Aile/ Sistem Dizimi, bugün olduğumuz kişinin sadece seçimlerimizden değil, aynı zamanda başımıza gelenlerden de etkilendiğini savunur. Atalarımızdan bize miras kalan, görülmemiş çözülmemiş her şeyin- geçmişte yaşanmış bir travmadan tutun da, miras kaybı, ölümler- hastalıklara kadar- aile bireylerinin üzerine yapışabileceğini ifade ediyor. Bu durumda da kişi, kendi yaşaması gereken hayat yerine taşıdığı ona ait olmayan bir mirasla yaşamaya başlıyor.
Aile Diziminde bu miras ve kişinin benliğine etkisi, blokajlar keşfediliyor.
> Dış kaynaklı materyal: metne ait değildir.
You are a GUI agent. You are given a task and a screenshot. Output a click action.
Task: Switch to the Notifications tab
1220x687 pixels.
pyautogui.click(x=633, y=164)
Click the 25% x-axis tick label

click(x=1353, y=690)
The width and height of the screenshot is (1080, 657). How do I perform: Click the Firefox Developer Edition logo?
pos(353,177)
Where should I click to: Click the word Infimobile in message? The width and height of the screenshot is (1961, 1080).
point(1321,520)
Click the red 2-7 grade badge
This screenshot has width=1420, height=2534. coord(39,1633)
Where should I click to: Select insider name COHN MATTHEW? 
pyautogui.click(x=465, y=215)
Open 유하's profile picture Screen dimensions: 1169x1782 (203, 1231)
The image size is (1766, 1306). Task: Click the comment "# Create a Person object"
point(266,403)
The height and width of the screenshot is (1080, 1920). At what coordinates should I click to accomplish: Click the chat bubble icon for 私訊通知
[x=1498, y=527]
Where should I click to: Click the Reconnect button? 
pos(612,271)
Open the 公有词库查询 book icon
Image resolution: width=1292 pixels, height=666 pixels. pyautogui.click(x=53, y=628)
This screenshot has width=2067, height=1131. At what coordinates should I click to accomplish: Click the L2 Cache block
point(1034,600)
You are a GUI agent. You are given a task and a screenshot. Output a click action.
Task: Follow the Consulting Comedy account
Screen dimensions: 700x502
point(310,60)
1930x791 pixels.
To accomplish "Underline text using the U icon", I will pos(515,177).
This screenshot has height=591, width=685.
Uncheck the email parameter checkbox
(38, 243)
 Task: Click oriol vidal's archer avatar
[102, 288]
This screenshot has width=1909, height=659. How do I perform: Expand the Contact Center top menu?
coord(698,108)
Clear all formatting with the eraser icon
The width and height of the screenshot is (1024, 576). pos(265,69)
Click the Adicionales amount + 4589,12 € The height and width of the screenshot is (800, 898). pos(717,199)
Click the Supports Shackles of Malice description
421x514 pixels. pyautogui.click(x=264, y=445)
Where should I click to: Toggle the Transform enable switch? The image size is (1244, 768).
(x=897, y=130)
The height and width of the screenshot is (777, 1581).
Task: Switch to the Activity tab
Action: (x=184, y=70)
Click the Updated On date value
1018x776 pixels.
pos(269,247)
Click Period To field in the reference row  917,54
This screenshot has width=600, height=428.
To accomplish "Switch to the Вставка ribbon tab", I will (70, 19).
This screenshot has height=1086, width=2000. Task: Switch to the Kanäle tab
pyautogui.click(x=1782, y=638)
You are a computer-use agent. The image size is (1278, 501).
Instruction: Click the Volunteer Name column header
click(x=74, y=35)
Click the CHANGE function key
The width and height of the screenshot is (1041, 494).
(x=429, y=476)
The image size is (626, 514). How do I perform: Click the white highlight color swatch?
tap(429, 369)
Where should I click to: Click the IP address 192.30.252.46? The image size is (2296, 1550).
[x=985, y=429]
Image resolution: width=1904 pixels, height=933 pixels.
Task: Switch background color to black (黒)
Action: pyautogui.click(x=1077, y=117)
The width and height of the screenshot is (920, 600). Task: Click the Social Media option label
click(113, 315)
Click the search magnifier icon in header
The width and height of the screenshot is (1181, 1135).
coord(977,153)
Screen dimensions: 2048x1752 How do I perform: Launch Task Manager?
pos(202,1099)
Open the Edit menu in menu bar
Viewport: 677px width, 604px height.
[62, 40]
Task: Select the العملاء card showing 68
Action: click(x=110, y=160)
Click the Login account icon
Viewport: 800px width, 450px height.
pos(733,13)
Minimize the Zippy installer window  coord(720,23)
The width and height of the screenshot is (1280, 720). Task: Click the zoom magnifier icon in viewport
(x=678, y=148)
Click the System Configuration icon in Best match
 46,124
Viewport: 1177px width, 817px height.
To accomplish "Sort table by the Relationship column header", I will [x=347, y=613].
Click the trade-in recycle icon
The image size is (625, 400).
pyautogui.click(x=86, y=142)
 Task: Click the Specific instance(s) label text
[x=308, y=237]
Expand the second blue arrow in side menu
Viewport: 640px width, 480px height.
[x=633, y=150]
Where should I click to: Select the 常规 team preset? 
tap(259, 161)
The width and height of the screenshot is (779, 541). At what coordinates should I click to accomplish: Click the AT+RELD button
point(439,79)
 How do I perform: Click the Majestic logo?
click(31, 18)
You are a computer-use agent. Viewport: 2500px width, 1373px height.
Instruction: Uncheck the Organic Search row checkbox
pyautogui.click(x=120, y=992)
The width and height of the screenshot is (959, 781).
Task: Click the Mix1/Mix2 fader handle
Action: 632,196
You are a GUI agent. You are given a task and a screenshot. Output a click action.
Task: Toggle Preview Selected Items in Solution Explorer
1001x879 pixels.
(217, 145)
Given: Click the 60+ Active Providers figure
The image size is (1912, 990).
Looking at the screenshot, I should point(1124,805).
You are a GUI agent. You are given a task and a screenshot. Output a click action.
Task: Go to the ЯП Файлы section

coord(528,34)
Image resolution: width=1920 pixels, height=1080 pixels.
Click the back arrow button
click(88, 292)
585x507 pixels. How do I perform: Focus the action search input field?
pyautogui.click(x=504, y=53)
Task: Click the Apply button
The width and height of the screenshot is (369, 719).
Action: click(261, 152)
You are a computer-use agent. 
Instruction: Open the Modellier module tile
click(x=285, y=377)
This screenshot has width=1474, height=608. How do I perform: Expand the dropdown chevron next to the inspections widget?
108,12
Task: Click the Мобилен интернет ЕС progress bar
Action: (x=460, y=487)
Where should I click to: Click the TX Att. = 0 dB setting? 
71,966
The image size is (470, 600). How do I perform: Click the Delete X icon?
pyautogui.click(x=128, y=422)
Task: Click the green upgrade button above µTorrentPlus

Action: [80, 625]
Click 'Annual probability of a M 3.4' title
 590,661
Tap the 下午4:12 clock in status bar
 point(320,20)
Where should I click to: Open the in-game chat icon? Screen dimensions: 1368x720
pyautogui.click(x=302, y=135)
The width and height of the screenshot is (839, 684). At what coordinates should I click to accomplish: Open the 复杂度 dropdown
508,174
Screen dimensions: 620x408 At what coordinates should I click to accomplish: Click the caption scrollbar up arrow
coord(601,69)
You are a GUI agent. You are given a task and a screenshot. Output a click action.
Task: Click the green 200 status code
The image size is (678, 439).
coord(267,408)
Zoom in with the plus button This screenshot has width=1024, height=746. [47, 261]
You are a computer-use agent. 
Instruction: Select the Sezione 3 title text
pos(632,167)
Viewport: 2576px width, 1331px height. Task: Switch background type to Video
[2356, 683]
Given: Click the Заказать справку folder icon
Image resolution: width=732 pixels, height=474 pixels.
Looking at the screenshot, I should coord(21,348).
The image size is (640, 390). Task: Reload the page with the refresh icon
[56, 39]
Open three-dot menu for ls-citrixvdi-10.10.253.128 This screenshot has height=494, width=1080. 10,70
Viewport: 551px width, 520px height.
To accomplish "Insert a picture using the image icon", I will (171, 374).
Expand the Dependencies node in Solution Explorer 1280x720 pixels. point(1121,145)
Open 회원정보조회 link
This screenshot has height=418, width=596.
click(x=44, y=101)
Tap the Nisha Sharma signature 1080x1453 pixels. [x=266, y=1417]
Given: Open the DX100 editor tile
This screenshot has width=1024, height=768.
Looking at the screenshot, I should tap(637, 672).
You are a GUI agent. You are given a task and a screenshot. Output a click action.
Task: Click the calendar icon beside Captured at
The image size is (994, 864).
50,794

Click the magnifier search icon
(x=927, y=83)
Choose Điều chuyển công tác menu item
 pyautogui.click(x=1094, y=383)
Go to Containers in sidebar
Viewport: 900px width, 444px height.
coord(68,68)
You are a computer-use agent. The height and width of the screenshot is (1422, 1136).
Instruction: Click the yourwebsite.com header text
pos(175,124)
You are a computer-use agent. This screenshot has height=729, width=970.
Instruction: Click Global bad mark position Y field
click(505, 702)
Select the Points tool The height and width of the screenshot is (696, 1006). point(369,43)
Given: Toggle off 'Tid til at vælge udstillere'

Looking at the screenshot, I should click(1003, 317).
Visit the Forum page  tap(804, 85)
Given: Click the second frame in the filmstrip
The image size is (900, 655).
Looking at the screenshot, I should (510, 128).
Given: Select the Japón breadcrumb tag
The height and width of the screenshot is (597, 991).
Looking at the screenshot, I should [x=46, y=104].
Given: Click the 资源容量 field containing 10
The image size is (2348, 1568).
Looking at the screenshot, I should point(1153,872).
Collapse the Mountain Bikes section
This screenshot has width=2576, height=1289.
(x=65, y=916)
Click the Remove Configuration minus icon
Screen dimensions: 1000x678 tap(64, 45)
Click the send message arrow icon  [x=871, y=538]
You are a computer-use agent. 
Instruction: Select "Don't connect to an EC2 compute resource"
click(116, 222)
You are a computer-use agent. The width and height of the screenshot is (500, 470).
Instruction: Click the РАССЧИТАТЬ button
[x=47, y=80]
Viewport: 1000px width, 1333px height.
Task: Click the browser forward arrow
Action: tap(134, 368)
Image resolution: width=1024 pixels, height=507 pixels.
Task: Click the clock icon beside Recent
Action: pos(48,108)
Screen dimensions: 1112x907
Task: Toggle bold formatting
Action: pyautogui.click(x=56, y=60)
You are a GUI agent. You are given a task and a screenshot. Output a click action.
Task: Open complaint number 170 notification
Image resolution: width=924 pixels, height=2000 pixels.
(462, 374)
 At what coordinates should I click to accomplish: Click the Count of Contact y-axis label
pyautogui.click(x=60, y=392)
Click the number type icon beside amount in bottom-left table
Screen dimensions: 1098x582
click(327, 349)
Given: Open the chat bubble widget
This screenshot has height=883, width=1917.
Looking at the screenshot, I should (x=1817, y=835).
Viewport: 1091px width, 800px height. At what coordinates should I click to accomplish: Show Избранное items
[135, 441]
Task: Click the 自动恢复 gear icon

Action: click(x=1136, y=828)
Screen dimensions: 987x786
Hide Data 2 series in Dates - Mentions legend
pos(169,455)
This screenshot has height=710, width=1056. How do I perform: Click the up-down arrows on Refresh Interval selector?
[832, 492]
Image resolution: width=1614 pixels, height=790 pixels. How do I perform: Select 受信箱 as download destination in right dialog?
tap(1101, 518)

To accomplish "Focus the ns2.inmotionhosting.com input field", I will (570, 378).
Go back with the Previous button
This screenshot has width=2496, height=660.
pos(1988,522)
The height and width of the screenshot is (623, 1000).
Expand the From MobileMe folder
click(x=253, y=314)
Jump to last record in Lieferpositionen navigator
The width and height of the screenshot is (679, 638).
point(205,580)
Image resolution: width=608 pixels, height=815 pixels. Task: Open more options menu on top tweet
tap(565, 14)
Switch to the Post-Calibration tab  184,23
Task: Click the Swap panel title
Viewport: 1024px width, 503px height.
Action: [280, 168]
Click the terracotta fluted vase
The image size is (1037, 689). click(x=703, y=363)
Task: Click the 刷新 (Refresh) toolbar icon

Bu sebeple de dizimden sonraki birkaç gün kişinin dizim hakkında çok konuşmaması,olan her ne ise akışına bırakıp, biraz sindirmesi, oluşan güçlü etkiyi konuşarak zihniyle bozmaması isteniyor.
Etkisi güçlü olduğu için, klasik psikolojide olduğu gibi yıllarca süren konuşmalara gerek kalmadan, kişi bu etkinin sonuçlarını kısa sürede hem görebiliyor hem de yaşayabiliyor.
Aile Diziminde bu kadar güçlü bir etkinin, birbirini tanımayan kişilerin aldıkları temsilcilik rolleriyle ortaya çıkması “morfik alan” ile açıklanıyor. Bilginin aslında bir yerden bir yere taşınmadığı, danışanın aile sisteminden getirdiklerinin mekan ve zamandan bağımsız olarak asılı kaldığı, ve temsilciler tarafından oluşan alanda anlık da olsa yeni bir bedene büründüğü belirtiliyor.
Tüm bunlar dışarıdan okunduğunda, havada kalan, kişiye “bu ne saçma şey” dedirtebilen, sorgulatan bilgiler… Bu sebeple Aile/ Sistem Dizimlerini anlayabilmek ve etkisini hissedebilmek için, onu gerçekten deneyimlemek ve yaşamak gerekiyor.